Until then, some may consider Williams’ return is the triumph of Mammon over principle.

Golf isn’t the only sport where the game is supposed to be bigger than the individual. 


‘‘Guts it out’’ — it’s one of the great descriptive sporting expressions.

So much more evocative than ‘‘resolute defence’’ or ‘‘lone defiance’’ or ‘‘backs-to-the-wall partnership’’.

The so-far disastrous tour of India has shown Australian batsmen have lost the ability to guts it out.

They don’t lack ability — there are strokemakers aplenty — but they do lack the art of structuring an innings in difficult conditions.

The retirements of Ricky Ponting and Michael Hussey deprived the team of teachers, but the problem goes deeper.

It was an art the best Australian Test batsmen used to possess, which is not to say things were better in the good old days.

Test cricket is more attractive than it’s ever been.
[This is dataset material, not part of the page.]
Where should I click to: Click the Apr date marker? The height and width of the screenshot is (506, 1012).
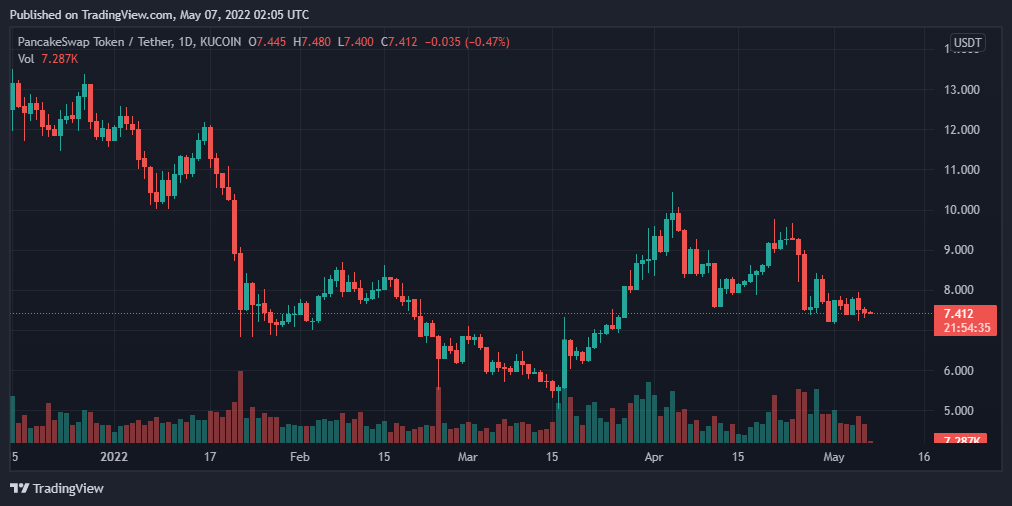(x=654, y=457)
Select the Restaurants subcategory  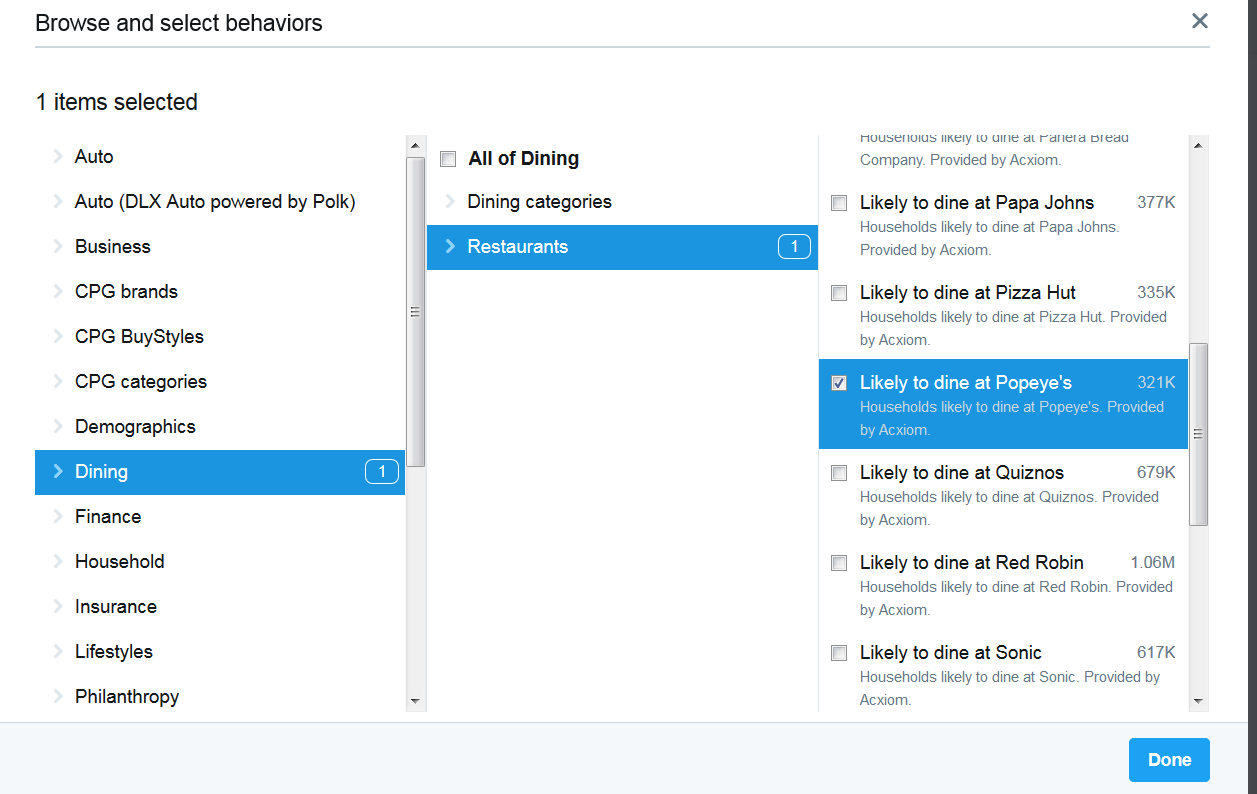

Draws are uncommon now, where once wins were almost the exception.

Forty years ago  250 could be an average day’s score, 200 was grim stuff and 300 and more was swashbuckling strokeplay.

Now anything under 300 is a slow day’s play.

And one-day and Twenty/20 cricket have produced batting strokes and imagination that never once existed.

Once upon a time two sixes in a batsman’s innings was big-hitting stuff.

Now it’s commonplace.

A revolution in bat design has been a big factor, but the reduced games and that imagination have been bigger factors.

A Bobby Simpson can lament the passing of an authentic square cut.

Now a variety of cuts go up in the air anywhere from point to over first slip.

The current Australian top six can play them all.

Michael Clarke excepted, what they can’t do is guts out an innings (Ed Cowan did in the second dig of the second-Test thrashing, but the suspicion is he’s an honest Group-Two performer just short of Group One class).

 Simpson could guts out an innings for two days, and he started his career as a dasher with all the strokes.

  Not far to look for the reasons why the current top-six can’t guts it out.

Limited-overs games have brought their benefits but they’ve also brought problems.

Batsmen only concentrate for so long before losing patience and looking for the limited-overs big-shot solution, and lose their wicket.

That, added to the downgrading of the Sheffield Shield, means they’ve lost practice at the Simpson-like art of surviving.

The altered relativities were best illustrated by spinner Xavier Doherty’s selection because of his form in the cauldron — limited overs and Twenty/20 cricket.

None of this Shield rubbish as a criterion.

Now limited-overs and Twenty/20 is infesting the first-grade competitions.

This is a plan for spoiling the first-grade — Shield — Test cricket progression, with players hardened by the time they reach the top — the progression that has stood the test of time, and Tests immemorial; the progression other countries have envied.

All is not lost.

The batsmen should learn from their experience in a real cauldron —  India. The bigger question is whether administrators will learn to restore some of the foundation.